DATA FOR THIS TASK ▸
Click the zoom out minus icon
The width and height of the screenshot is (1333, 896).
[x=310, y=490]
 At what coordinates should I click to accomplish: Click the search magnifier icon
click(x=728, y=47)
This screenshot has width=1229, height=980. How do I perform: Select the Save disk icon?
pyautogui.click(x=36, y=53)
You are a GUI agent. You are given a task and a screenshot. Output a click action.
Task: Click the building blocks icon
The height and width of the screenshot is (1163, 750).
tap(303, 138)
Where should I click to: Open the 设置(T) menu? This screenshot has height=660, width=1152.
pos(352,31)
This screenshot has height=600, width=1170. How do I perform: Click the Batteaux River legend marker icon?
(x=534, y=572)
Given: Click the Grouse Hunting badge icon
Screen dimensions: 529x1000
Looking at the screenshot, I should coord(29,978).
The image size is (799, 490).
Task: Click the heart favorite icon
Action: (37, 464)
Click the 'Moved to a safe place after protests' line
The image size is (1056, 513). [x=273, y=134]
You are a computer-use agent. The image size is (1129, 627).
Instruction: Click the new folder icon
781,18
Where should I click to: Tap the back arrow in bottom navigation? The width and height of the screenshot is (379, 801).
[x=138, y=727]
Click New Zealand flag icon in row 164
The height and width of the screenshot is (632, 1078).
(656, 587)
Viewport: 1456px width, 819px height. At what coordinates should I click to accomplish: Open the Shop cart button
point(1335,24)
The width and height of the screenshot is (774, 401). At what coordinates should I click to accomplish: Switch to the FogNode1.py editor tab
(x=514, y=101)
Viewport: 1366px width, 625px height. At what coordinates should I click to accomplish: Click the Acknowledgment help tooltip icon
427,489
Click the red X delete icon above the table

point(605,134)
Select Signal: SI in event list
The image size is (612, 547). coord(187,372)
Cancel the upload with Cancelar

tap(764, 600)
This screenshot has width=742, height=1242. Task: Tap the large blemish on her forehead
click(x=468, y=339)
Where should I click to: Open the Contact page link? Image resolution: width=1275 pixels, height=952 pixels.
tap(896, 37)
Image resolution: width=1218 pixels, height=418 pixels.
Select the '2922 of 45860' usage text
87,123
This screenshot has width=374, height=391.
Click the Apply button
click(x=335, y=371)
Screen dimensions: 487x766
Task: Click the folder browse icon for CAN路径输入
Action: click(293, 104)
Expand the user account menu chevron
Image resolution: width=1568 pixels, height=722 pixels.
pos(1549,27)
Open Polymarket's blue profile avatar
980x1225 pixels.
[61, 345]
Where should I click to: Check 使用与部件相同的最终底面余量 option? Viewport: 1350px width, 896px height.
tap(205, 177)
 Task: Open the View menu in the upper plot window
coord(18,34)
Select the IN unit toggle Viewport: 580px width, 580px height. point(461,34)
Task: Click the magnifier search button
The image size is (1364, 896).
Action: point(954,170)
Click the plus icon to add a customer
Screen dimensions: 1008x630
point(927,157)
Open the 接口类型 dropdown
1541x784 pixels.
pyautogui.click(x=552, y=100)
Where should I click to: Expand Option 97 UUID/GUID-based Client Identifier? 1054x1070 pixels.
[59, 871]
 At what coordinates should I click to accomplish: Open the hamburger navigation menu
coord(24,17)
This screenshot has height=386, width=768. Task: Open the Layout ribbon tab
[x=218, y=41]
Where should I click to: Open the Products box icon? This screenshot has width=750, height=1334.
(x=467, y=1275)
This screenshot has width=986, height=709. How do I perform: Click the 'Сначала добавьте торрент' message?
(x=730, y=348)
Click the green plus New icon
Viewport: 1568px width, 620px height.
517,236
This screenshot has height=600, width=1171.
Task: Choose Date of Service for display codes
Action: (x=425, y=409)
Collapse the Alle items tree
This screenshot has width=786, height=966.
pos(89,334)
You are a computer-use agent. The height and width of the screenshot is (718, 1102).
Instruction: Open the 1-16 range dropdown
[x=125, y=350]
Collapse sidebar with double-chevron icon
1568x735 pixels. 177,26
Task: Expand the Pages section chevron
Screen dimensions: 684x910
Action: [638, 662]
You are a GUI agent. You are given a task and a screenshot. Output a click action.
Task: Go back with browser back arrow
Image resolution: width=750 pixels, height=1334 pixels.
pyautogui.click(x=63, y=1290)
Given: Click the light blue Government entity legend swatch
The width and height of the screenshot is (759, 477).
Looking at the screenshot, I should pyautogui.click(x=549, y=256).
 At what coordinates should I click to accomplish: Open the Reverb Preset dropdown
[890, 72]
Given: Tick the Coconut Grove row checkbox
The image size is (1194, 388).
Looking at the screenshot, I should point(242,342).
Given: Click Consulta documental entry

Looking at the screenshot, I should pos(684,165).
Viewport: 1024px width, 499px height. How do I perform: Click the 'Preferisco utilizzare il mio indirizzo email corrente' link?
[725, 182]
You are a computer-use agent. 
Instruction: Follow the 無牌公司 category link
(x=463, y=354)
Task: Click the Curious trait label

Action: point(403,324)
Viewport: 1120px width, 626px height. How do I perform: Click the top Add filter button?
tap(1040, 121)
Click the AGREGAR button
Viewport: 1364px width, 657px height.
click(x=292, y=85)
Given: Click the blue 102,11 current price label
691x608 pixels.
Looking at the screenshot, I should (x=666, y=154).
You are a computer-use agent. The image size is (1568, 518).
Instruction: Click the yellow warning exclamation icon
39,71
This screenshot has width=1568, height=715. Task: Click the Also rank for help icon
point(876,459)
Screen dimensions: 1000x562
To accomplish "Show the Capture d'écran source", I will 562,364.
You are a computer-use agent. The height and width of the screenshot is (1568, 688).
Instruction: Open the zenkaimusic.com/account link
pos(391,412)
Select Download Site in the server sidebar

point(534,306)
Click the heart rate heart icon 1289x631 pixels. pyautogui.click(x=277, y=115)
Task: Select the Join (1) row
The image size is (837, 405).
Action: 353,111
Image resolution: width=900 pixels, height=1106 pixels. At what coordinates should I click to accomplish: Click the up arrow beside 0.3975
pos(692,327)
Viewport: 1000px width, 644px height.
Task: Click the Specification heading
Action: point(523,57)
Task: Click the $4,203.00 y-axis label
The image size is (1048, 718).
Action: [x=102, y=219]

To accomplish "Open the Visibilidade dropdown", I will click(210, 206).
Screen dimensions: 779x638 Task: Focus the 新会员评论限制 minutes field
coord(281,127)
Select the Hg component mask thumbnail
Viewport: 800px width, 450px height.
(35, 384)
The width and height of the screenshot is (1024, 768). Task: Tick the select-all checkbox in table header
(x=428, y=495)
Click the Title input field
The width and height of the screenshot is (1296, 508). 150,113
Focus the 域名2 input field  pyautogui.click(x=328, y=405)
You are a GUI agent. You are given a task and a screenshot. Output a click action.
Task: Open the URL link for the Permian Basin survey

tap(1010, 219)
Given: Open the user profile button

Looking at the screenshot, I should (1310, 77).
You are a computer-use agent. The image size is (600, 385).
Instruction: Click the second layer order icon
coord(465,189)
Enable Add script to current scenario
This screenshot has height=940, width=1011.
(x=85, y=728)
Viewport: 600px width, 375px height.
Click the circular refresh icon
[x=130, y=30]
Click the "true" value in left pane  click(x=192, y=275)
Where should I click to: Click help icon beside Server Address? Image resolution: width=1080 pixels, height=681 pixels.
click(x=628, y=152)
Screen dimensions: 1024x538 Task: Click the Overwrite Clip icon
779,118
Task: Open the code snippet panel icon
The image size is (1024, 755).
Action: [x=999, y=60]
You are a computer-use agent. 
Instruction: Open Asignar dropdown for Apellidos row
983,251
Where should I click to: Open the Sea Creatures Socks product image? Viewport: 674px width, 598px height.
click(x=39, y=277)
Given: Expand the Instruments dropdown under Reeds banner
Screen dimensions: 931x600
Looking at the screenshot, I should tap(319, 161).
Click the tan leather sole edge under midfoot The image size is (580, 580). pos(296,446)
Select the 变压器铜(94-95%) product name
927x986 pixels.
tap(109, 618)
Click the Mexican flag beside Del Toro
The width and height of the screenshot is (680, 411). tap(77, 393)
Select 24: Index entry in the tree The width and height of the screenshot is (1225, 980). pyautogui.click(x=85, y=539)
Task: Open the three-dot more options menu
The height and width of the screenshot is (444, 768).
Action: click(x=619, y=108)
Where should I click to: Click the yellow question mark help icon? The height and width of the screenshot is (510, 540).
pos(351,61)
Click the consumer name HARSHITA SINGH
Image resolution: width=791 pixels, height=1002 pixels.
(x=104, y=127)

HOW TO COMPLETE THIS TASK ▸ Line count for the string "agent": say how many lines in the listing contain it, and add nothing.

EXERCISE RESPONSE ▸ 10